Which data set should the AI/ML project use? That’s the wrong question to ask. The right question to ask is “How do we ensure there is just one set of this data, shared across all lines of business?”
Ask the question, find the answer, then implement it. Repeat for all siloes. This will help the current AI/ML project immensely, should create cost-efficiencies, and should support future AI/ML and other projects going forwards. It will also be beneficial for other data management processes such as backup, restore and archive.
Even in the era of digital transformation, Fortune 500 companies take weeks or, most often, months to deliver clean data to their teams—often mandating a carefully coordinated effort across multiple teams. Further, this has necessitated the use of ingenious, albeit often insufficient, methods such as the use of synthetic data sets or subsets of data.
With Cohesity, there is an answer. Users can instantly provision clones of backup data, files, objects, or entire views and present those clones to support a variety of use cases. Cohesity’s zero-cost clones are extremely efficient and can be instantly created without having to move data. This is in stark contrast to the inefficiency of the traditional DevTest paradigm, in which full copies of data are created between infrastructure silos. This is a dramatic shift to modernisation.

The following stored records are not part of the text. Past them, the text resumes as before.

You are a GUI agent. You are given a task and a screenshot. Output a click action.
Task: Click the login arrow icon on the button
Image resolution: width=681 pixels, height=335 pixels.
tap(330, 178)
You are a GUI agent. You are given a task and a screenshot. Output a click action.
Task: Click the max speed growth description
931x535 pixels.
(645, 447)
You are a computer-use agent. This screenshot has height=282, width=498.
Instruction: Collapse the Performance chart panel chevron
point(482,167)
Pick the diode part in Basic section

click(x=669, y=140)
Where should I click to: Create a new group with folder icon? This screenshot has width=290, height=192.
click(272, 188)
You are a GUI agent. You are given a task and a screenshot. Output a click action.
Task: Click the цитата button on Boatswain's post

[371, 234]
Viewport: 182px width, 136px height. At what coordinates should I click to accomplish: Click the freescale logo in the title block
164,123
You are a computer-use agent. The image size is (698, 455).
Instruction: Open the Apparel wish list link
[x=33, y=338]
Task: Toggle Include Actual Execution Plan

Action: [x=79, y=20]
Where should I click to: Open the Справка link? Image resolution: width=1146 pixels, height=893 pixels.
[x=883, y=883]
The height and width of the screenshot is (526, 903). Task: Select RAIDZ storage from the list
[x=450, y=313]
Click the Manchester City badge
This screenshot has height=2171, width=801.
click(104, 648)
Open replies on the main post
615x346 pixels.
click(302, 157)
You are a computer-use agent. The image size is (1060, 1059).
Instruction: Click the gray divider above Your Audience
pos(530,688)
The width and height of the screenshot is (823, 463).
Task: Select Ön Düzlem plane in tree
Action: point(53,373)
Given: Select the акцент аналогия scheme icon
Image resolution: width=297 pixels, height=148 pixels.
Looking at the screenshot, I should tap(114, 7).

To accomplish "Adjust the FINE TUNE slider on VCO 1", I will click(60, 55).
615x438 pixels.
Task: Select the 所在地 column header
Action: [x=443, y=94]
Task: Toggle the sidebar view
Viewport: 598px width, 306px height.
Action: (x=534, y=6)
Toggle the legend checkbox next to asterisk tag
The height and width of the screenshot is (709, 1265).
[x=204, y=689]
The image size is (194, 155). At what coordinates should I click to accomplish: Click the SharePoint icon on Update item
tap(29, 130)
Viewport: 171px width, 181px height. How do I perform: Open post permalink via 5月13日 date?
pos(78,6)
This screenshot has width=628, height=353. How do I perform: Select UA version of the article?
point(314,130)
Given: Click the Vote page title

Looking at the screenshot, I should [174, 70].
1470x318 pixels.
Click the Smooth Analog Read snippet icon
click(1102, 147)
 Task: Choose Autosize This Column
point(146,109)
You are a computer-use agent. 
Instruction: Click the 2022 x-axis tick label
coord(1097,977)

By decoupling data from the underlying infrastructure in this way, we enable organizations to automate data delivery, and provide data mobility. Zero-cost clones can be spun up in minutes rather than weeks. As a result, customers have reduced their service level agreement (SLAs) for data delivery, accelerated application delivery and migration, and greatly simplified their data preparation.
With the right data flowing into them, AI and ML projects can provide organisations with those dashboards of insights that can be used by the organisation in the transformational ways it envisions. Focussing on the data from the start of an AI/ML project can help an organisation land on the right side of Gartner’s 50%.